HAY UNA MENTIRA QUE ME HA CONVENCIDO PARA SIEMPRE Y ES QUE ESCRIBIR SIRVE DE ALGO

Ardidos

Hace algo de frío en la casa. El perro duerme todavía. Yo tengo que permanecer en movimiento. Sé que hay en mi psique, una caja de pandora llena de culebras y de sapos, de insectos de la datura. Una especie de agujero de gusano que a veces me hace la conexión de Comala. Mi escritura lo espanta. Se alza sobre ese cadáver y me crea hacia el río. Pero todavía está vivo en mí ese lugar. Todos los días caigo un rato en el soplo de su infierno. Es una tumba de la locura. Es un campanario de los malos viajes con plantas. Es un tipo de conexión rota entre las metáforas y los hechos. Nociva. Dolorosa. Monstruosa. Yo tengo que aprender a distinguirla cuando llega y a cerrar la puerta, a no entrar a esa habitación. Permanecer en silencio de mármol. Detener del todo mi pensamiento y mi sentimiento. Meditar la mandrágora y el océano. Jugar con el perro. O echarme a caminar. Barrer la casa. Hacer una pintura. Escribir. Coserme unos pantalones. Lo que sea que no me haga entrar en esa habitación.

:::::

## Detalles del problema
Responde a estas preguntas sobre el texto «Ardidos» de arriba:
1. ¿Qué hace el perro al comienzo del texto?
2. ¿De qué está llena la caja de pandora que hay en la psique?
3. ¿Qué prenda menciona coserse?

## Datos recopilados
:::::

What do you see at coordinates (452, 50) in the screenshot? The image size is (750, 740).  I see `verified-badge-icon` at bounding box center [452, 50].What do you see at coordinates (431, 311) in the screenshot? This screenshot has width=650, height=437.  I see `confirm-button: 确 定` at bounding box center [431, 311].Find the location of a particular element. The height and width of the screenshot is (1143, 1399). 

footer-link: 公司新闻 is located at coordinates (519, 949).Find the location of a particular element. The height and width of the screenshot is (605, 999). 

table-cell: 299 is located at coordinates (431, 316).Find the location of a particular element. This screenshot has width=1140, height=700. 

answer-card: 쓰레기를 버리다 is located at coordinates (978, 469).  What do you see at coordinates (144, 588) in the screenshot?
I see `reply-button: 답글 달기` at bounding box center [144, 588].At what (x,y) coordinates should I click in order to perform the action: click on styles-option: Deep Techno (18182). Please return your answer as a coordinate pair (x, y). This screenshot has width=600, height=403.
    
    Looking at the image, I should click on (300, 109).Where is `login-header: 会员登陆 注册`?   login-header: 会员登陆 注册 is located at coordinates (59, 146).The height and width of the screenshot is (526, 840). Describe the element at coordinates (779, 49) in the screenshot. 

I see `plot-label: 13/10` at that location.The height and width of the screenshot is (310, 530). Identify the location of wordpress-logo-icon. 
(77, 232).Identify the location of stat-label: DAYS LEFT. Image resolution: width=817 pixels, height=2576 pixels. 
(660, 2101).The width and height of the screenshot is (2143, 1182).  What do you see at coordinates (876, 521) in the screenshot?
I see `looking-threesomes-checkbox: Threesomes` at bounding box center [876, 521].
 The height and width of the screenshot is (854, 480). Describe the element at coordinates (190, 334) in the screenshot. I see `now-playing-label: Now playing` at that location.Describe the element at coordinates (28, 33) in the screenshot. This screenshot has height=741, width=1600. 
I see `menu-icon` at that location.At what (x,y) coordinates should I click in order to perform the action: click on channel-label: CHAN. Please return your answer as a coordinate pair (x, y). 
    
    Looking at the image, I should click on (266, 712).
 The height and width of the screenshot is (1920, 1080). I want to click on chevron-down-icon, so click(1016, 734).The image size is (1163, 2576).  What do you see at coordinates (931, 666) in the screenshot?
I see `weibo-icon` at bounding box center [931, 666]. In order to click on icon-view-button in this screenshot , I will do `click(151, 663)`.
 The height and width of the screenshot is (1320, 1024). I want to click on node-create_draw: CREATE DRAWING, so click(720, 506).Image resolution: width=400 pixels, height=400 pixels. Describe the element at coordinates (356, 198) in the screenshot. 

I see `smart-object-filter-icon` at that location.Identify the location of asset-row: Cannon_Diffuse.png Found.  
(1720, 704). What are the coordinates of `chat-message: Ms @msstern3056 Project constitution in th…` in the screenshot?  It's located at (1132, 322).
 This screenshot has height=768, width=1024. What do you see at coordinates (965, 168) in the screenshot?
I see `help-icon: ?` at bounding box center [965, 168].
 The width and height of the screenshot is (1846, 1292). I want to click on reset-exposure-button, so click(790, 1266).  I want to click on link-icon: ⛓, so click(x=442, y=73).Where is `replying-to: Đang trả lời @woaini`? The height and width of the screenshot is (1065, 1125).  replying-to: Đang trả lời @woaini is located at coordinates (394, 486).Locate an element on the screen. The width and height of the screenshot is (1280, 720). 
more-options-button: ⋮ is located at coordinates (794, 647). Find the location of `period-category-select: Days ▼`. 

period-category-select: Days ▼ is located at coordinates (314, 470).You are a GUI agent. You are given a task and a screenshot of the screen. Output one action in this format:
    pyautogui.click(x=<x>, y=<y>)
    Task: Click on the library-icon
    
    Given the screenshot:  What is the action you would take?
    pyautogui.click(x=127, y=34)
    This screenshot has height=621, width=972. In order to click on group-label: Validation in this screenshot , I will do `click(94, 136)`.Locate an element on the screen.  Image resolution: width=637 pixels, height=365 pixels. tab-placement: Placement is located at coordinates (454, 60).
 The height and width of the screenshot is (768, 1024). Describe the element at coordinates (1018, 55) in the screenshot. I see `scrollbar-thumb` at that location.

:::::

## Solución del ejercicio
1. Duerme todavía.
2. De culebras y de sapos, de insectos de la datura.
3. Unos pantalones.